(Stored data)
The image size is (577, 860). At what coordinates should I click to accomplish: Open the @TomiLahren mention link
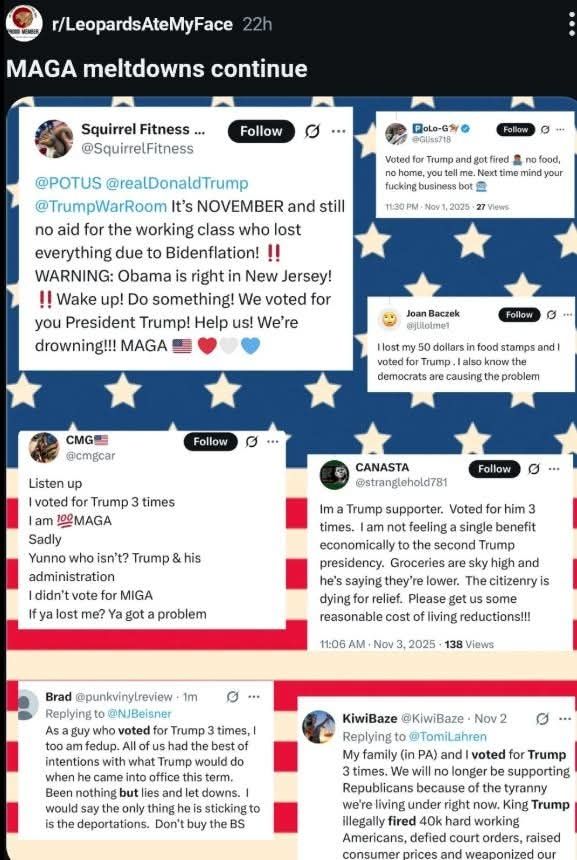pyautogui.click(x=448, y=737)
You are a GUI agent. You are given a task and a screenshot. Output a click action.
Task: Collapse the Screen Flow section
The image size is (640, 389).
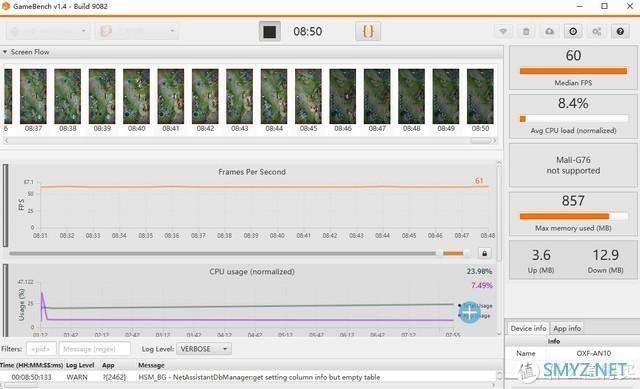(5, 52)
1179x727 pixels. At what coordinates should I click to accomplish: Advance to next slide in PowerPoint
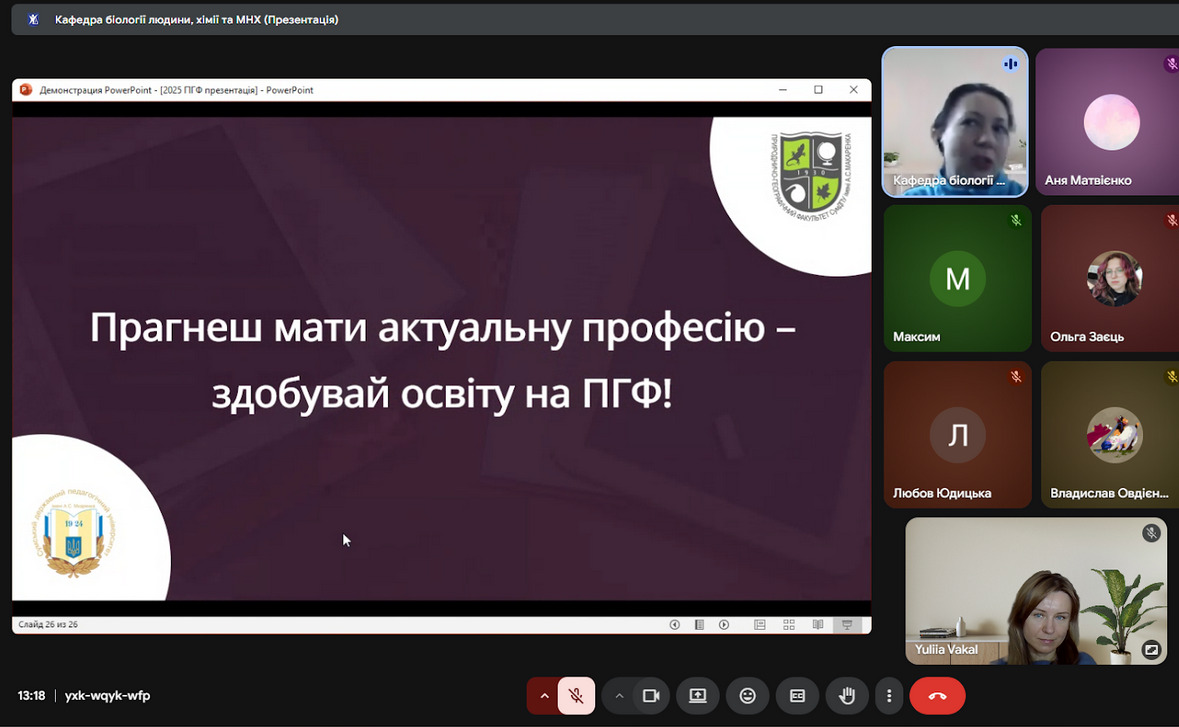[x=724, y=625]
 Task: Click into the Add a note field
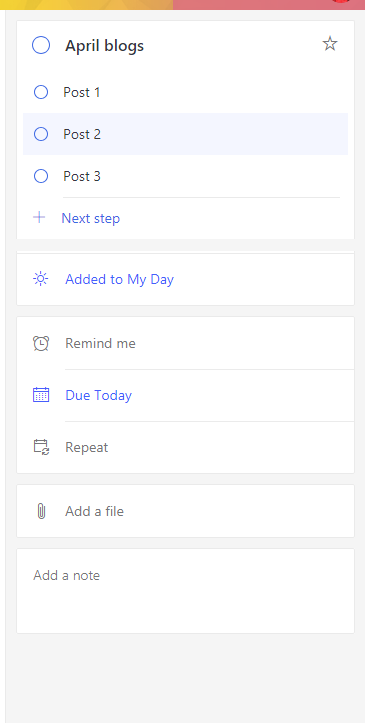[185, 591]
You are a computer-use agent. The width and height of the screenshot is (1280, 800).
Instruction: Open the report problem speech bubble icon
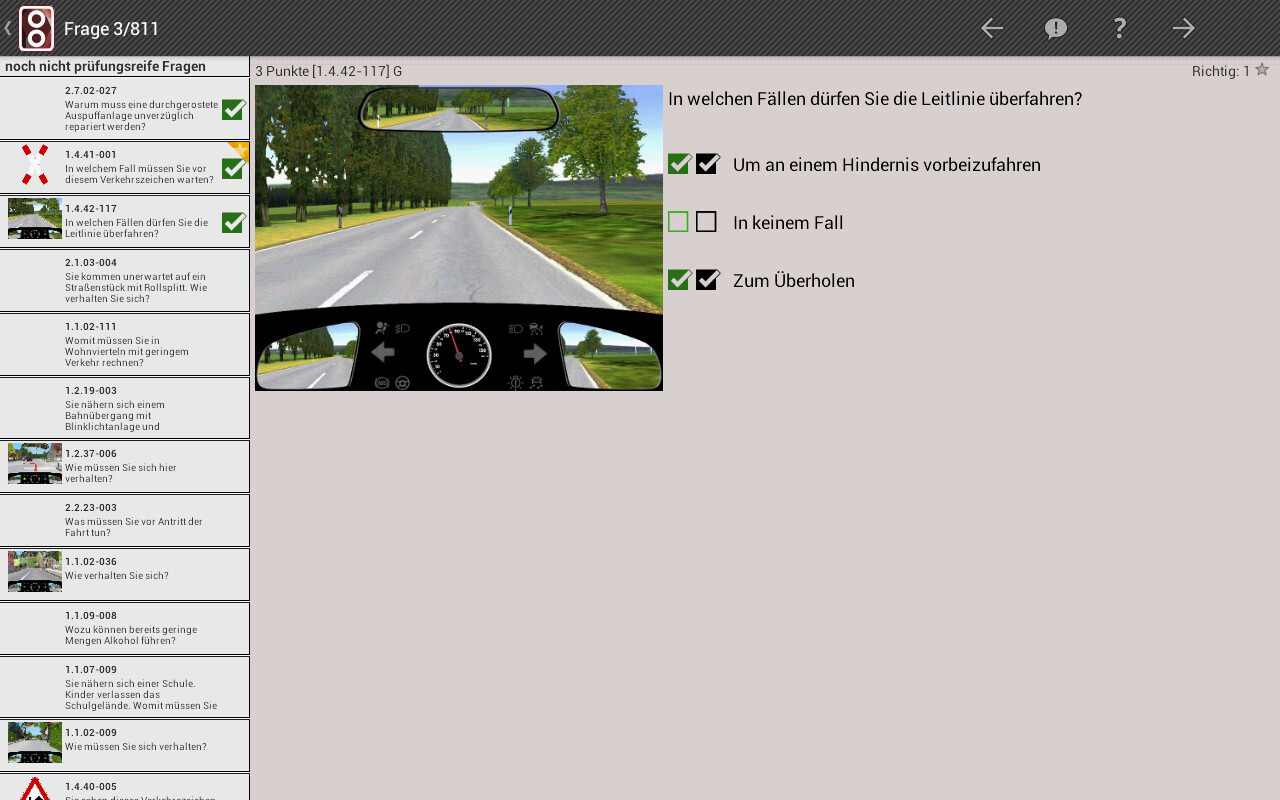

> [WORK INSTRUCTION]: In the copy you write, the data above must appear exactly, with no pictures.

> [TASK RESPONSE]:
The image size is (577, 860). At what coordinates should I click to accomplish: Open the @TomiLahren mention link
pyautogui.click(x=448, y=737)
You are a GUI agent. You are given a task and a screenshot. Output a click action.
Task: Collapse the Screen Flow section
The image size is (640, 389).
(5, 52)
1179x727 pixels. At what coordinates should I click to accomplish: Advance to next slide in PowerPoint
[x=724, y=625]
 Task: Click into the Add a note field
[185, 591]
You are a computer-use agent. The width and height of the screenshot is (1280, 800).
Instruction: Open the report problem speech bubble icon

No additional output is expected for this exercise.